Buying a small business is a unique process in many ways. Here is a list of “elements” of a contingent offer that might make sense when considering a purchase.
Contingencies are very important when making an offer. A buyer is not likely to get full access to all of the business books and records without first agreeing to a purchase price and terms CONTINGENT on full due diligence. Contingencies to consider when making an offer:
- Small Business Financing – If you will need financing include a contingency for obtaining small business loans on terms and conditions acceptable to you.
- Include a contingency for buyer and seller to agree on a specific training and transition plan.
- Contingency for any agreements to be assumed by buyer to be on terms acceptable to buyer (example, facility leases, copier contract, machinery leases, etc)

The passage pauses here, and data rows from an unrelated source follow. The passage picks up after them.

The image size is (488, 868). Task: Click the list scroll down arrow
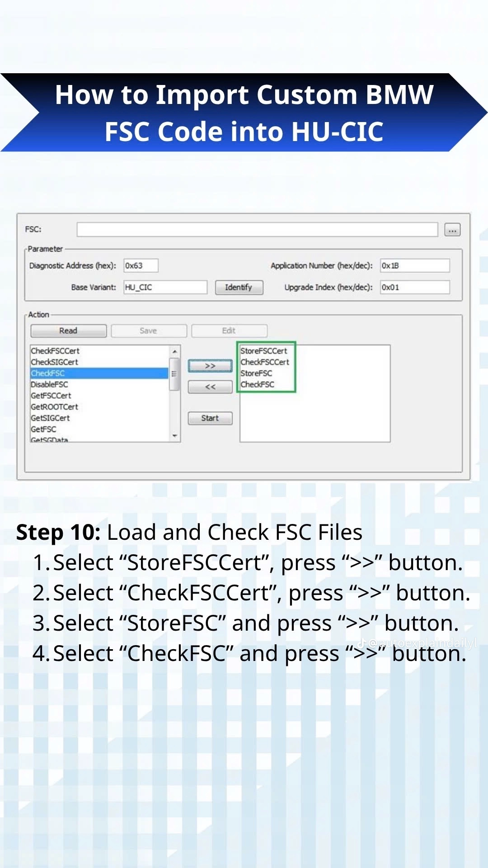click(175, 436)
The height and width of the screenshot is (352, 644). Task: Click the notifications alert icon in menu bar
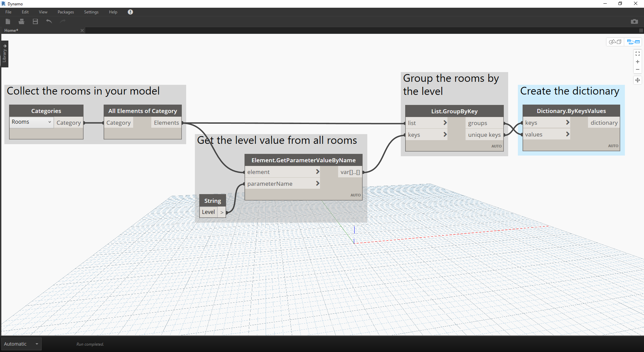point(130,12)

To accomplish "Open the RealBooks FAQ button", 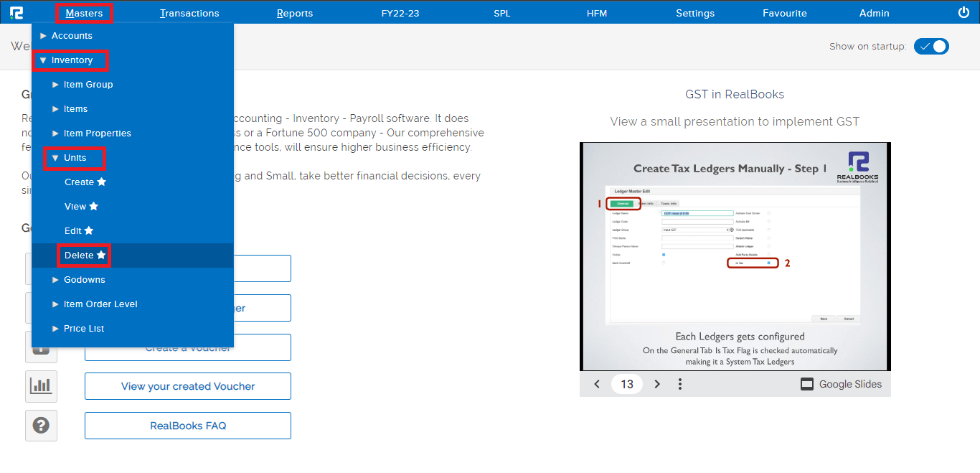I will (x=188, y=426).
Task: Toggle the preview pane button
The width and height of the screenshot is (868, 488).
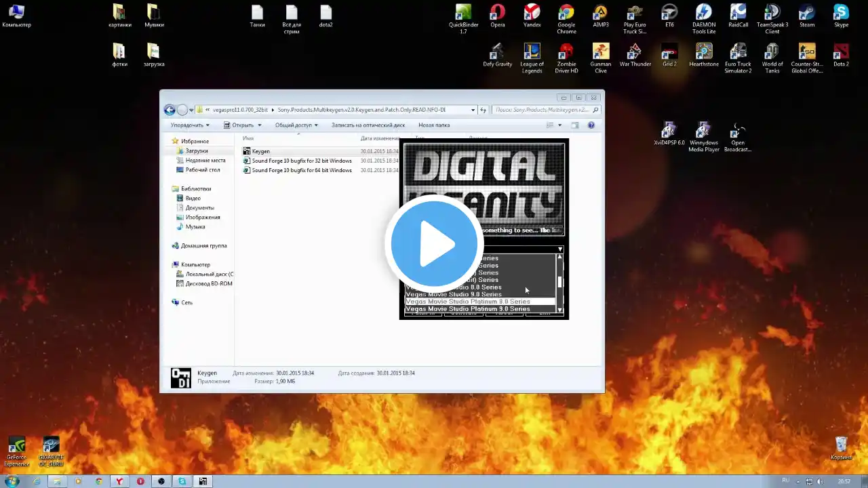Action: pos(574,125)

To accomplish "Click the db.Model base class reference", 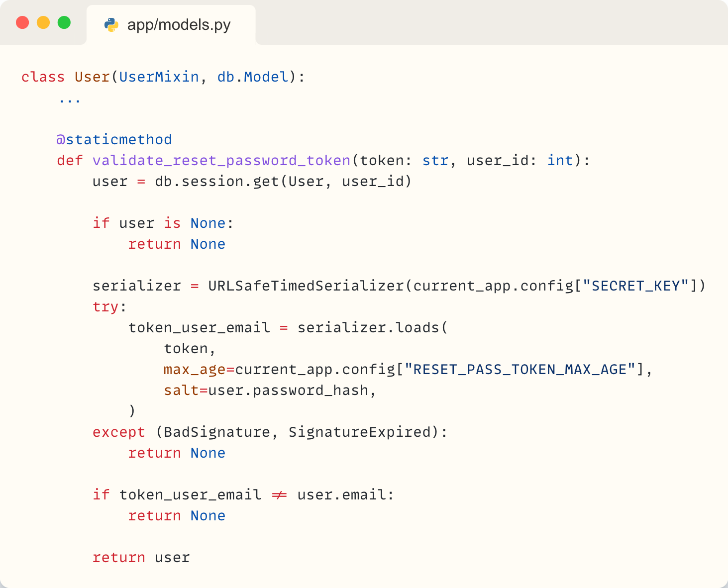I will [253, 77].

- Contingency for background check on the business and the seller’s themselves. It’s important for buyer to know who they are buying the business from.
- Contingency for full review of all business records including tax returns, sales tax reports, bank statements, etc.
As always, reassure the seller that you understand the confidential nature of this information. Those 5 contingencies above are a start to buy a business, some specialized businesses require more specialized contingencies. For instance there could be a case where a particular supplier is extremely important to the business, a contingency might be for the vendor to approve buyer and agree to continue to supply the buyer after closing.
These kinds of 3rd party approvals can be very tricky, get good advice before heading down this path. Think through your small business ideas and build your contingencies to make sure that you’ve covered all the bases.